Choose the incorporation jurisdiction that aligns with your target markets and the available licence type. For EU distribution, incorporate in an EU member state (France, Germany, Ireland, Luxembourg, and the Netherlands are the most active MiCA applicant jurisdictions). For US operations, evaluate whether the OCC federal path or a state charter (New York, Wyoming) is appropriate.
Your legal structure must clearly separate the stablecoin issuance entity from any related trading, exchange, or technology businesses. Most regulators require the issuer to be a standalone entity with its own capital, governance, and compliance function.

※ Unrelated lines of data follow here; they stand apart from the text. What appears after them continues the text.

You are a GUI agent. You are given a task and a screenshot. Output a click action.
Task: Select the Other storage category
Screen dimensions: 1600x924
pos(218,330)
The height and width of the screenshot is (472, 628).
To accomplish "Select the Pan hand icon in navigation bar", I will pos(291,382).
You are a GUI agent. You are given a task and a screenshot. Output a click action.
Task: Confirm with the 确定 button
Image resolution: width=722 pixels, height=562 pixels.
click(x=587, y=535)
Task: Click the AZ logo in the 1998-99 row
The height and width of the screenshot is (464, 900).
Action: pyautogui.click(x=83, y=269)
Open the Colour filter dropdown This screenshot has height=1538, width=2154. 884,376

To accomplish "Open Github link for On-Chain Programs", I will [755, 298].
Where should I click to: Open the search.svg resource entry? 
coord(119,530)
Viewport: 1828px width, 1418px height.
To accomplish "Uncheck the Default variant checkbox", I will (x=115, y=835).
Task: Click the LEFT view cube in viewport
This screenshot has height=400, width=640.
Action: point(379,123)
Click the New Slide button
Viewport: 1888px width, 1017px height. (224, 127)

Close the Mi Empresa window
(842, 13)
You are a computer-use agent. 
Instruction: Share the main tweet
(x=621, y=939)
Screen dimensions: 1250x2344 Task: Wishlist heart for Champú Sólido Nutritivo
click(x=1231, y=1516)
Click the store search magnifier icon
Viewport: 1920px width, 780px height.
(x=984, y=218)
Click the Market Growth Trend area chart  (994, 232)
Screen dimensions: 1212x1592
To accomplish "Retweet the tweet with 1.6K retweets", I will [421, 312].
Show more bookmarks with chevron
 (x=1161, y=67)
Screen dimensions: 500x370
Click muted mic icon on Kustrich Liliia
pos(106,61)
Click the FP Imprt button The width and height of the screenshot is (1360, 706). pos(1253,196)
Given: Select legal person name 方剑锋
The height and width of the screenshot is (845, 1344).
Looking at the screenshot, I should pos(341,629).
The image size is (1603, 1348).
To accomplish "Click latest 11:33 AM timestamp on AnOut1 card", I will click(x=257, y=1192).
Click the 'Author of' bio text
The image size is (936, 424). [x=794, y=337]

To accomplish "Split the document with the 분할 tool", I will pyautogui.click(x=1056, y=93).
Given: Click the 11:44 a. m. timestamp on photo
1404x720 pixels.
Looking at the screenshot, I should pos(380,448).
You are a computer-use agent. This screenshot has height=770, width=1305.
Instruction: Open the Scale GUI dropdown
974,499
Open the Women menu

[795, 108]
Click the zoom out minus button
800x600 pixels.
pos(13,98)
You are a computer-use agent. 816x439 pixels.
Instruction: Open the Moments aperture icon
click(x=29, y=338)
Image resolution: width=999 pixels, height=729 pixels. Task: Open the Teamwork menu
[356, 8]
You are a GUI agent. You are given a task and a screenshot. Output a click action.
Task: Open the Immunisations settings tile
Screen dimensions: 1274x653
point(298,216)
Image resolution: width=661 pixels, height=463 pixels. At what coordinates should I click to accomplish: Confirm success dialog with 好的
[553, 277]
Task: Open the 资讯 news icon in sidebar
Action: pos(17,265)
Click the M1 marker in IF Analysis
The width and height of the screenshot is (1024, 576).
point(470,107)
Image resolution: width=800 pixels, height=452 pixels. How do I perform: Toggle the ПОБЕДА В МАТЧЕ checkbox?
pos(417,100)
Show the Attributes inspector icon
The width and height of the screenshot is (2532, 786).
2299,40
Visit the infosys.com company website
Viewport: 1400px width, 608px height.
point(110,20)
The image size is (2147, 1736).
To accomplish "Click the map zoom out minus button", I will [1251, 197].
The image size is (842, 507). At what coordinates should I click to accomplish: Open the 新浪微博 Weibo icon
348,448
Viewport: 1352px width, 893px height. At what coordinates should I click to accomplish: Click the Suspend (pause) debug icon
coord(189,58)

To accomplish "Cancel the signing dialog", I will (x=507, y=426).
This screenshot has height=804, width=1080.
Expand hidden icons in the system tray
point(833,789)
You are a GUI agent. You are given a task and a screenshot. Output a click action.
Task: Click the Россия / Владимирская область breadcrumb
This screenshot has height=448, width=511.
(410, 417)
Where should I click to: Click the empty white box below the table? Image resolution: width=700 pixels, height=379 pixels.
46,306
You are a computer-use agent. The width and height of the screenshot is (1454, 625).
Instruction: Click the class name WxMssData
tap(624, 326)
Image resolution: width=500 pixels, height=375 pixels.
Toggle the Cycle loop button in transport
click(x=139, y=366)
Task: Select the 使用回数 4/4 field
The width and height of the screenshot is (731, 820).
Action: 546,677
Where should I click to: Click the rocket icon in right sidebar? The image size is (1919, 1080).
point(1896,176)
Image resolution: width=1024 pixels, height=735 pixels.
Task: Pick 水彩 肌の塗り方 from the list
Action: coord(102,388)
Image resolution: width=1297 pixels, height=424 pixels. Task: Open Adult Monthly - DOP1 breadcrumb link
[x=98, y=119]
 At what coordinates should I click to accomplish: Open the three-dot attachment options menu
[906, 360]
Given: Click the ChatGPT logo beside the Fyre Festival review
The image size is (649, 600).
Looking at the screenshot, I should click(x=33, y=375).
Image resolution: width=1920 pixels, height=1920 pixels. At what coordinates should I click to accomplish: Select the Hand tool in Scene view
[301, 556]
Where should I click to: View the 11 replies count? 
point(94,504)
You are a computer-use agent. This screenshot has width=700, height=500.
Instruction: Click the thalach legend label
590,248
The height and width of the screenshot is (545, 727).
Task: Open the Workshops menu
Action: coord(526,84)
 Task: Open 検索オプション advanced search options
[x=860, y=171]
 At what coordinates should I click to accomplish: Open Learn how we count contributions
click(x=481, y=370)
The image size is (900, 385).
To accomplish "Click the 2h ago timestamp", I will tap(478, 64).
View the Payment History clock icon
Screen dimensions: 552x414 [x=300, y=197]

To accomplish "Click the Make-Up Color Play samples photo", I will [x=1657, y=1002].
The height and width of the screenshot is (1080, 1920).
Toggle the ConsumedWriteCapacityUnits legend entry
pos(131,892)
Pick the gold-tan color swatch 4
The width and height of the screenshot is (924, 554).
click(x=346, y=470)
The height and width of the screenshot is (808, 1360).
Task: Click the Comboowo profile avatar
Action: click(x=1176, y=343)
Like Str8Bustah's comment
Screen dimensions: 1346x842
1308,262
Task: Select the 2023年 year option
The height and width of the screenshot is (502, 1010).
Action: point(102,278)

All major regimes require a regulatory-grade whitepaper or offering document before any public issuance. Under MiCA, the whitepaper must include: details of the issuer and its governance, a description of the stabilisation mechanism, reserve management policy and eligible asset composition, redemption rights and procedures, risk factors, and marketing arrangements.
The whitepaper must be submitted to the competent national authority (the relevant EU financial regulator in your member state) for review before any public offering. Under the GENIUS Act, equivalent disclosure documents must be filed with the OCC or qualifying state regulator. Allow 60–90 days for regulatory review of the whitepaper before planned issuance.
Reserve setup is the most operationally demanding element of stablecoin compliance. You must identify regulated custodians or credit institutions willing to hold your reserves, negotiate custody agreements that meet the relevant regulatory requirements for segregation and asset eligibility, appoint an independent reserve auditor, and implement a real-time or near-real-time reserve reporting system.
Banking access is the critical bottleneck. Many major banks remain reluctant to provide custodian services to crypto issuers. The most successful applicants work with banking partners well in advance of the licence application, as the regulator will expect letters of intent or executed agreements with custodians as part of the application package.
Submit the full authorisation application to the relevant regulator. The application package for an EMT issuer under MiCA typically includes: corporate documents, governance framework and board biographies, AML/CTF programme, business plan covering 3 years, financial projections, technology and security documentation, the approved whitepaper, reserve management policy, and custodian agreements.
MiCA allows national competent authorities up to 3 months to review an application, though complex applications may take longer. The GENIUS Act sets an OCC review period of 120 days for federal licence applications. Respond to all regulator queries within the stated deadlines — incomplete responses reset the clock and can result in application rejection.
Post-authorisation obligations are extensive. All major regimes require: monthly or quarterly reserve attestation by an independent auditor, annual full audit of reserves and issuer financials, regular AML/CTF reporting, prompt notification of any material change to reserve composition, governance, or technology, and transaction monitoring for suspicious activity.
Significant token issuers under MiCA face additional requirements: stress testing of reserve liquidity, recovery and wind-down planning, enhanced governance structures including an independent supervisory board, and quarterly reporting to the EBA. Build a dedicated compliance team and a compliance technology infrastructure before reaching significant token thresholds — retrofitting at scale is extremely difficult.